UK ahead of the curve on genetic technology

By Gwen Ridler

- Last updated on GMT

The UK is ahead of the curve when it comes to gene edited crops, according to the Quadram Institute
The UK is ahead of the curve when it comes to gene edited crops, according to the Quadram Institute

Related tags GMO gene editing

The UK is ahead of the curve when it comes to genetically modified organisms (GMOs), heralding untapped potential to address global food security and biodiversity issues, according to Quadram Institute’s chief scientific officer.

His comments followed challenges to the European Commissions’ (EC’s) upcoming proposal to deregulate new GMOs. This would see the new generation of untested GMOs – also known as new genomic techniques – excluded from current GMO legislation.

At last week’s Europe’s Environment Council, seven ministers from Austria, Cyprus, Hungary, Luxembourg, Slovakia and Slovenia raised strong concerns about the approach taken by the EC and the potential harmful impacts of a deregulation on nature.

Safety checks

These ministers questioned the proposal’s eroding of safety checks for new GMOs and the lack of evidence and scientifically-sound methodologies in the Commissions’ preparatory work.
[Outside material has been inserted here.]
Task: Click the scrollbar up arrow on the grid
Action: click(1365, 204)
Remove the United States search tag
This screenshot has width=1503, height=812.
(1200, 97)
However, Quadram Institute chief scientific officer professor Martin Warren highlighted the potential the development of genetic technologies had for helping address global issues like food security, and biofortification with key micronutrients as populations increasingly choose more plant-based diets.

“The EU is clearly developing its stance on genetic editing, but the Westminster government is ahead of the curve with the Genetic Technology (Precision Breeding) Bill expected to receive Royal Assent over the next week or so,”​ said Warren.

Gene edited crops

The Government announced plans to relax regulations surrounding gene-edited crops in 2021, with the focus to be on plants produced by genetic technologies where genetic changes could have occurred naturally or could have been a result of traditional breeding methods.

 “Once enacted, the Precision Breeding Bill will enable the use of gene editing tools in England to make precise changes to the genomes of plants to give them beneficial traits or characteristics,” ​Warren continued.

This could include crops that are more drought-resistant or need less fertiliser or pesticides. And it could open the way to more nutritious crops, providing vital missing nutrients to our diets or making staple foods that are healthier for us all and more sustainable for the planet.”